The commission targets to register 18 million voters out of whom 15 million are expected to turn up on Election Day.

Another Sh1.2 billion will be used to buy new vehicles to access “far flung, rugged and large constituencies.”

Responding to questions by the Saturday Nation on Kenya’s extraordinarily high cost of elections, IEBC chief executive officer James Oswago traced the genesis to 1992 when Kenyans demanded an independent electoral commission following the return to multipartyism.

Assert its independence

“Between 1964 and 1991 elections were a function of the government and district commissioners were returning officers. But with the return of multipartyism, there was a move by the polls body to assert its independence so the opposition could embrace it,” Mr Oswago said.

He explained that the commission could not implement the Kriegler recommendations because the new Constitution ran counter to the report.

“The new Constitution that came into place in 2010 demanded that we make voter registration a continuous process. Even though Justice Kriegler recommended a reduction of costs, the new Constitution created 80 new constituencies which forced us to register voters afresh despite having spent Sh5 billion in the 2010 voter registration which brought on board 12.4 million electors,” he said from Mombasa where IEBC officials were attending a three-day seminar on financial management.

Mr Oswago defended the retention of permanent staff in the field offices saying in the past temporary staff had disappeared during voting and the commission could not punish them.

The commission is in the process of recruiting 290 constituency coordinating officers.

The Kriegler report points out continuous registration as a key conduit through which money goes to waste.

“Although the ECK has established a network of 71 district offices (as per 2009 accounts), only some two per cent of voters opt to register there.
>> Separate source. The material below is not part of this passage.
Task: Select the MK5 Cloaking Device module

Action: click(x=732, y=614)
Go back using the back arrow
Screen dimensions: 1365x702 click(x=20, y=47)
The remaining 98 per cent do so at the annual registration drives.

“While it is true that the ECK registered 1,767,000 voters during the two registration drives in 2007, the cost per registered voter was Sh1,233 (around $18), which is extraordinarily high,” the report concluded.

It said the cost per registered voter of the 1,078,000 voters registered in the registration drives or through continuous registration in 2003 through 2006 was much higher, probably by as much as 50 per cent.

An April 2009 report of the Controller and Auditor-General questions how the defunct ECK spent Sh1.93 billion of the Sh15.8 billion it was given between 1991 and 2007.

Another analysis by the Africa Centre for Open Governance indicates that ECK commissioners were irregularly paid Sh219 million.

The report shows that the commissioners were, for instance, paid thousands of shillings every month in sitting allowances even when they did not attend meetings.

“The officer explained that since ECK meetings had no quorum, a sitting can be by one member, two members or the whole commission; which justifies the payment of sitting allowances for the 365 days of the year,” read the report.

Irregular payments

The auditors found numerous cases where allowances were paid when the authenticity of the claims could not be confirmed.

By 1996, the commissioners had received Sh29.7 million in undeserved sitting and subsistence allowances while irregular payments of accommodation expenses totalled Sh33.79 million from 1993 to 1997.

The Africog report also faults the procurement of spares, fuel and stores.

It notes that orders for 334 polling booths worth Sh2.04 million were placed in January 1998, while elections had taken place in December 1997.

A November 2008 Press report also indicated that ECK paid Sh110 million for T-shirts that were never used during the 2007 election.